The Scobleizer

One of the blogs I’ve been following for the last few months is Robert Scoble’s.

He really needs no introduction for most bloggers; if you’re clueless, just know that Scoble is a Microsoft higher-up who has a blog that touches on a lot of stuff, mainly Longhorn, as that is his area at MS. This is his personal blog, and he claims little interference from Gates/Ballmer et al, and it reads that way.

One of the interesting things I always take away from reading him is the notion that – first and foremost – MS is a business: It exists solely to make money. Everything else comes from this.

And I don’t write this in a negative way – it’s just reality.

MS is not out to help you or me; MS is out to make money. It’s called capitalism, and is often practiced in these United States.

OK?

But this capitalistic streak in MS means the following:

  • MS can’t fix things that even it wants to: As Scoble notes, he’d love to get IE back up to being the most standards-compliant browser. But as he shares, how can you make a business case for spending, say, $100M to fix an old tool when a new version (embedded in Longhorn) is underway? You can’t.
  • Other updates are tough to make: Simply because of the tight integration of tools and DLLs and all that, changes to anything is difficult – to change one DLL, for example, you have to make sure it works on all these platforms (Win 9x line, NT line, CE) – across all languages its deployed – and with all the tools that hit it (will this affect the print driver for the Epson123 printer with the Tablet OS blah blah…). Lots of dependancies. Remember the recent snafu with the Mac OSX update – Panther – that erased some users’ hard drives? That’s bad, but OSX users are (relatively) few. Imagine if the Windows XP Service Pack 2 (coming, I understand) did the same thing? Villagers with torches would be marching on Redmond!….
  • MS is going to make decisions that lock you in: Why should this be a surprise? Hell, it’s only after years of squawking that Sun has (sort of) released Solaris for Intel (i.e., non-Sun hardware). This allows the vendor (MS/Sun) to make more money, and also has a benefit for users: If you buy, say, MS Advanced Server, you know MS SQL Server will run on it without a hitch (in theory, OK?). Sure, you can slap Oracle or mySQL on the box, but you don’t have the tight integration to the OS that allows some cools stuff to happen.
  • Locked-in software is easier to support/extend (shared APIs etc) So you’re going to see an even bigger push for closed standards. Face it, open standards are great, but to get everyone on board with them is virtually impossible. And the standards formed are often weaker than a proprietary solution, simply because you can’t be all things to all people. You can, however, be all things to some (MS buyers) people much more easily. (NOTE: As indicated above, this integration can come at a cost)
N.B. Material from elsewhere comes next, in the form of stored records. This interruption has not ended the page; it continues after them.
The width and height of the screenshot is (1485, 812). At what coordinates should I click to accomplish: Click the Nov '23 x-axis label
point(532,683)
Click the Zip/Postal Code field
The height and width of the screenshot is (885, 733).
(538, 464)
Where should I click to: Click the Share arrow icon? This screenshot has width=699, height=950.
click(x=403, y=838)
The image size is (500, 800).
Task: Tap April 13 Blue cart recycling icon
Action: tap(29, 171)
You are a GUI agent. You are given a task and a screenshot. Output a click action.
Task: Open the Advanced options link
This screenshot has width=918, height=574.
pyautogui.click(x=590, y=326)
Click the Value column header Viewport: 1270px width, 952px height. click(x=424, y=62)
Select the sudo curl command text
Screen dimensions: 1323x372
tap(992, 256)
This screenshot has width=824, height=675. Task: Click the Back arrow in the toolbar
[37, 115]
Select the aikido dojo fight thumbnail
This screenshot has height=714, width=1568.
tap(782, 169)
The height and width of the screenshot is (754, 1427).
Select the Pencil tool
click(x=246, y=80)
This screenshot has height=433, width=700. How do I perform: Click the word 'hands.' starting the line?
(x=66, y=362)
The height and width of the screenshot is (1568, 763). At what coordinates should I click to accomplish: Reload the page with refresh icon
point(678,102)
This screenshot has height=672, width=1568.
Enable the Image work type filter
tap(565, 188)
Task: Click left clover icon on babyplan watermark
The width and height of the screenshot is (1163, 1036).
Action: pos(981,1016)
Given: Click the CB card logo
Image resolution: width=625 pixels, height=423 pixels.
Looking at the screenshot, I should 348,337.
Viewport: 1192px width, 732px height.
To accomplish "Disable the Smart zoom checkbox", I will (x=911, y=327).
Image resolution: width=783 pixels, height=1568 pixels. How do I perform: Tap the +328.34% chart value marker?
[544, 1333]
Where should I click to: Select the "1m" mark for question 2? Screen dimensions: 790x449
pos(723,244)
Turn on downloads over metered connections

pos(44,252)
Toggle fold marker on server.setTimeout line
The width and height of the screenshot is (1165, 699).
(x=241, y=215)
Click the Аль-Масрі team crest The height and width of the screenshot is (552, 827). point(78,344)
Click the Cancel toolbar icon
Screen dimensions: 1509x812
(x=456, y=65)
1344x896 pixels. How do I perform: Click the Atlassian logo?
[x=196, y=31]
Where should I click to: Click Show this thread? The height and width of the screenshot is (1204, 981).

Basically, Scoble frequently points out that MS is a business, a successful one at that. Part of the price users have to, as well as MS itself has to, pay for this success is that MS cannot be as nimble as small companies with a handful of products and one or two business targets. MS is all over the map, and even that small DLL change can effect a lot of stuff, which – in turn – affects the bottom line. MS != evil; MS == pragmatic.

I have to agree, at least to a degree.

Obviously, Scoble is talking from the point of view of a MS honcho, but he doesn’t sugarcoat things. He lightly slams MS in some cases, and in others – such as updating IE6.x – presents compelling arguments as to why that just can’t happen.

He does gloss over some issues – he does not really mention the whole security/lawsuit morass that the MS campus is sinking into, but I can excuse that. He is a MS honcho, and – his own blog or not – with that title comes responsibility.

And no, I don’t agree with him all the time. But he’s a nice counterpoint to all the anti-MS rants (see just about any thread on /.), and he frequently has interesting points of view.

I personally just don’t see how he has the time to write all he does – and he frequently responds in the comments threads, as well.

Information – biased or otherwise – is never a bad thing.